C.3 Encodings

A full 32-bits of encoding space leaves plenty of room for every character we might want to represent, but it has its own problems. If we need to use 4 bytes for every character we want to encode, that makes for rather verbose files (or strings, or streams). Furthermore, these verbose files are likely to cause a variety of problems for legacy tools. As a solution to this, Unicode is itself often encoded using "Unicode Transformation Formats" (abbreviated as UTF-*). The encodings UTF-8 and UTF-16 use rather clever techniques to encode characters in a variable number of bytes, but with the most common situation being the use of just the number of bits indicated in the encoding name. In addition, the use of specific byte value ranges in multibyte characters is designed in such a way as to be friendly to existing tools. UTF-32 is also an available encoding, one that simply uses all four bytes in a fixed-width encoding.
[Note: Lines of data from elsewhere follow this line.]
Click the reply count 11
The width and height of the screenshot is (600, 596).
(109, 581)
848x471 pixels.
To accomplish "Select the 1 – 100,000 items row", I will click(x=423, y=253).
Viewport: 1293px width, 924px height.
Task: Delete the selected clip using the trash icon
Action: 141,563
The design of UTF-8 is such that US-ASCII characters are simply encoded as themselves. For example, the English letter "e" is encoded as the single byte 0x65 in both ASCII and in UTF-8. However, the non-English "e-umlaut" diacritic, which is Unicode character OxOOEB, is encoded with the two bytes OxC3 OxAB. In contrast, the UTF-16 representation of every character is always at least 2 bytes (and sometimes 4 bytes). UTF-16 has the rather straightforward representations of the letters "e" and "e-umlaut" as 0x65 0x00 and 0xEB 0x00, respectively. So where does the odd value for the e-umlaut in UTF-8 come from? Here is the trick: No multibyte encoded UTF-8 character is allowed to be in the 7-bit range used by ASCII, to avoid confusion. So the UTF-8 scheme uses some bit shifting and encodes every Unicode character using up to 6 bytes. But the byte values allowed in each position are arranged in such a manner as not to allow confusion of byte positions (for example, if you read a file nonsequentially).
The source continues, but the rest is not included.